> Text section:
►

Out-of-Province Businesses Serving Quebec Customers
If you are headquartered in Ontario, Alberta or the United States but you take calls from, ship to or contract with people in Quebec, Bill 25 applies to the personal information of those Quebec residents. The CAI has been clear: territoriality is determined by where the data subject is located and where the activity takes place, not by where your servers or head office sit.
What Triggers the Strictest Rules
Some Bill 25 obligations only kick in above certain thresholds — for example, the requirement to publish detailed governance policies and conduct privacy impact assessments (PIAs) for projects involving personal information. But the core obligations — designating a privacy officer, obtaining valid consent, securing the data, notifying breaches, and honouring access and correction requests — apply to everyone, regardless of size.
The Core Obligations Every English-Speaking SMB Must Meet
Below are the seven obligations that matter most for an English-speaking SMB running a phone line, a CRM and a website. This is the minimum baseline — sector-specific rules (healthcare, legal, financial) layer additional requirements on top.
1. Designate a Privacy Officer
Every enterprise must designate a person responsible for the protection of personal information. By default, this is the most senior decision-maker (the owner, president or CEO), but the role can be delegated in writing to another employee or to an external consultant. The privacy officer's name and contact information must be published on your website.
2. Obtain Valid, Informed Consent
Consent must be "clear, free, informed and given for specific purposes." Bundled, vague or pre-checked consents are not valid. When you collect personal information, you must tell the person — at or before collection — the purposes, the categories of third parties who will receive the data, the data subject's rights and the name of your privacy officer.
For sensitive information (health, biometric data, financial data, sexual orientation, etc.), explicit and granular consent is required.
3. Collect Only What You Need — and Delete It on Schedule
Bill 25 enshrines the principles of data minimization and limited retention. You can only collect personal information that is necessary for the purposes you have disclosed, and you must destroy or anonymize it once those purposes are fulfilled. "We might need it someday" is not a lawful retention basis. You must publish your retention schedule.
4. Honour Access, Rectification and Deletion Requests
Quebec residents have a statutory right to request access to the personal information you hold about them, to have it corrected if it is inaccurate, and (in many cases) to have it deleted. You must respond within 30 days and provide the information in a structured, commonly used technological format. Bill 25 also introduces a limited right to data portability for computerized personal information.
5. Notify Breaches Without Delay
If a confidentiality incident (a breach) occurs and presents a risk of serious injury, you must notify the CAI and the affected individuals "with diligence" — in practice, this means within days, not weeks. You must also keep an internal register of all confidentiality incidents, even minor ones that do not trigger external notification.
6. Assess and Document Cross-Border Transfers
Before transferring personal information outside Quebec — including to a US-based cloud provider, a CRM hosted in Ireland or an analytics tool running on AWS in Virginia — you must conduct a privacy impact assessment to confirm that the destination jurisdiction offers adequate protection. The assessment must be documented and kept on file. This single requirement catches the largest number of SMBs off guard.

◄

> Requests:
• 1. Retype the stretch of the Bill 25 compliance text from "5. Notify Breaches" through "trigger external notification.", word for word.
• 2. Extend the Bill 25 compliance text, picking up right after its final sentence.

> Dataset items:
►

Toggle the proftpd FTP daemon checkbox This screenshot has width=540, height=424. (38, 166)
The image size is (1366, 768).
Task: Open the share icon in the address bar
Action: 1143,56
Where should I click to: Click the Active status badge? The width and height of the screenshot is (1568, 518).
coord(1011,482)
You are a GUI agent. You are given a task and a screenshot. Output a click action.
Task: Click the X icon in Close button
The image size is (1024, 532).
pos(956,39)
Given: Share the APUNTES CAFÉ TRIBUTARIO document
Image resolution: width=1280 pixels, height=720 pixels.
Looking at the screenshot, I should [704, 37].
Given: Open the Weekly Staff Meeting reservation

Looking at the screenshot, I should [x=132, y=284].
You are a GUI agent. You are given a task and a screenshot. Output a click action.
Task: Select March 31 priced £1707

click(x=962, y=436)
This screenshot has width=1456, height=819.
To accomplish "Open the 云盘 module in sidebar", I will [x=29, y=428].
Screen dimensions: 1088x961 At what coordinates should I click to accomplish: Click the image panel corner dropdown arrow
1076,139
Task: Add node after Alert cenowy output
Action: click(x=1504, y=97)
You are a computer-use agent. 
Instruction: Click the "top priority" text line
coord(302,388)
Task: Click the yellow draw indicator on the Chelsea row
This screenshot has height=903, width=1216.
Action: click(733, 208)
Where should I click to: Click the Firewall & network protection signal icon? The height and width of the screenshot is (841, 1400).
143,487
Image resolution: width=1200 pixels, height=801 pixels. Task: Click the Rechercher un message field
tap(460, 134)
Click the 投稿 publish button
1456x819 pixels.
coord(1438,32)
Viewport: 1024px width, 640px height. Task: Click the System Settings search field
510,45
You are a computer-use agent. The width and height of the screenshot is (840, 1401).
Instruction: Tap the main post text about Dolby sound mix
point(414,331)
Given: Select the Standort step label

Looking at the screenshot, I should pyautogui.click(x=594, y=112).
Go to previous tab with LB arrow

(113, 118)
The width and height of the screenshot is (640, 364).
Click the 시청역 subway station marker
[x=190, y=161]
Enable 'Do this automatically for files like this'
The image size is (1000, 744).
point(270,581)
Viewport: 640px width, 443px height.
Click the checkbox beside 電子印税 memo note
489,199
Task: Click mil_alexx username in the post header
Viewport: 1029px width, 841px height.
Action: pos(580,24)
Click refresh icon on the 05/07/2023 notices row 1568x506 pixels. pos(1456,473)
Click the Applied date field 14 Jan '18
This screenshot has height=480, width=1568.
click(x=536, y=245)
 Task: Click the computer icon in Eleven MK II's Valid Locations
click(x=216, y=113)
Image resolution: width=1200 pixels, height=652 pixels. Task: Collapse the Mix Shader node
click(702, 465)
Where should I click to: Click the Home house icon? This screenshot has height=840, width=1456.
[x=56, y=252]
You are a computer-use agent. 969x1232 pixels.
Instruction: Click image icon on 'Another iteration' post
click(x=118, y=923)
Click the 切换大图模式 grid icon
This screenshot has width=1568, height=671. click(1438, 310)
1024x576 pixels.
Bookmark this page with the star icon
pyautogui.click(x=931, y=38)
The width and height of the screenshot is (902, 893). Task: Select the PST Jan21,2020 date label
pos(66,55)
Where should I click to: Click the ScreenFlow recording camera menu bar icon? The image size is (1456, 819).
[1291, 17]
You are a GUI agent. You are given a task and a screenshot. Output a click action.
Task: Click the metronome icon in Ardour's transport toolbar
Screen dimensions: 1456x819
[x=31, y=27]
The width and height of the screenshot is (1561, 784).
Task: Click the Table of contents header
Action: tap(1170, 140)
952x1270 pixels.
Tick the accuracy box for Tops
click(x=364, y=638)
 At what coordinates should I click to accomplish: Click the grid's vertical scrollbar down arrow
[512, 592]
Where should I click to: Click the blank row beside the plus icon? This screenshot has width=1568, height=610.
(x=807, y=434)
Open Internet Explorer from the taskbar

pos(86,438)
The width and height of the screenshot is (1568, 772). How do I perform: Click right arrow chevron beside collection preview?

◄

> Answers provided:
• 1.
5. Notify Breaches Without Delay
If a confidentiality incident (a breach) occurs and presents a risk of serious injury, you must notify the CAI and the affected individuals "with diligence" — in practice, this means within days, not weeks. You must also keep an internal register of all confidentiality incidents, even minor ones that do not trigger external notification.

• 2.
7. Disclose Automated Decisions and Profiling
If you use a decision rendered exclusively by automated processing of personal information, you must inform the person at or before the decision is made and, on request, explain the personal information used, the reasons and the principal factors that led to the decision. The person also has the right to submit observations to a human reviewer.
What Changes When You Deploy an AI Voice Agent on Your Phone Line
An AI voice agent is, from a Bill 25 perspective, a system that collects personal information (the caller's voice, name, phone number, reason for calling, sometimes appointment or financial data) and processes it on your behalf. That means every Bill 25 obligation applies to your AI voice deployment — and a few specific ones become especially important.
Consent to Recording and Transcription
If your AI voice agent records or transcribes calls (most do, for quality and training purposes), the caller must be informed at the start of the call and have a meaningful opportunity to decline. "This call may be recorded for quality purposes" is the legacy formulation; under Bill 25, you should also disclose the purpose of the recording, how long it will be retained, and who will have access.
Agent IA Vocal plays a configurable, bilingual disclosure at the start of every call and lets the caller opt out of recording while still completing their request.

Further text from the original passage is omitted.